In this article, learn how Copilot for Real-Time Intelligence (preview) works, how it keeps your business data secure and adheres to privacy requirements, and how to use generative AI responsibly. For an overview of these topics for Copilot in Fabric, see Privacy, security, and responsible use for Copilot (preview).

With Copilot for Real-Time Intelligence in Microsoft Fabric and other generative AI features in preview, Microsoft Fabric brings a new way to transform and analyze data, generate insights, and create visualizations and reports in Real-Time Intelligence and the other workloads.

Data use of Copilot for Real-Time Intelligence

Copilot for Real-Time Intelligence has access to data, for example the database schema, that is accessible to the Copilot user. The Copilot refers to whichever database is currently connected to the KQL queryset. The Copilot doesn't store any data, and doesn't have access to data that isn't accessible to the Copilot user.

Evaluation of Copilot for Real-Time Intelligence

Following a thorough research period in which several configurations and methods have been tested, the OpenAI integration method had been proven to generate highest accuracy KQL queries.
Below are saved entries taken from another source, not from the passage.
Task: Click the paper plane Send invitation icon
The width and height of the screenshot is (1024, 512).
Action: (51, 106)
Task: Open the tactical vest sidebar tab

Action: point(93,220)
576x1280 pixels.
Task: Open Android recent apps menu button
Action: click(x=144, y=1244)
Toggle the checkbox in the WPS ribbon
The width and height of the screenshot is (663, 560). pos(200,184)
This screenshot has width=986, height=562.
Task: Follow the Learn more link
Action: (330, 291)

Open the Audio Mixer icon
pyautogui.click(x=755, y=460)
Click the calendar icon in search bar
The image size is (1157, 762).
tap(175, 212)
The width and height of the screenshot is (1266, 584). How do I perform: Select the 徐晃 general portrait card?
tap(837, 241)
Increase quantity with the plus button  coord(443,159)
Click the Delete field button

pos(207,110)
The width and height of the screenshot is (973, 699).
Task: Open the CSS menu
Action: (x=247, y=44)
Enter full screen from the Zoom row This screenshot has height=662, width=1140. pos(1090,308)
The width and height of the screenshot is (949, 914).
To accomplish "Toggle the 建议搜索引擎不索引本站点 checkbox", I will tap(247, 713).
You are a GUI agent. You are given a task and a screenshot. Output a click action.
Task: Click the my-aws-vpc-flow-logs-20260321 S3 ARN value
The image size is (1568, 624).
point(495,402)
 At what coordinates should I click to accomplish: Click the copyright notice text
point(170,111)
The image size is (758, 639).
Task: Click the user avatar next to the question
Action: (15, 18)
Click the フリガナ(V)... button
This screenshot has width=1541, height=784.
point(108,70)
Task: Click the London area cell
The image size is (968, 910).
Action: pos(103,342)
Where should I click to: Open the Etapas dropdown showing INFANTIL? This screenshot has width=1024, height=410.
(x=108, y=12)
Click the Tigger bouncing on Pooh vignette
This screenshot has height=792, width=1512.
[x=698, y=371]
Copilot doesn't automatically run the generated KQL query, and users are advised to run the queries at their own discretion.

Tips for working with Copilot for Real-Time Intelligence

Copilot translates natural language business questions into KQL queries, based on the underlying dataset column names or schema. We recommend that you provide detailed and relevant requests to the copilot to avoid inaccurate or misleading suggested KQL queries. For example, if you're asking about a specific column, provide the column name and the type of data it contains. If you want to use specific operators or functions, this will also help. The more information you provide, the better the Copilot answer will be. You should also restrict questions to databases that are KQL Database tables or materialized views.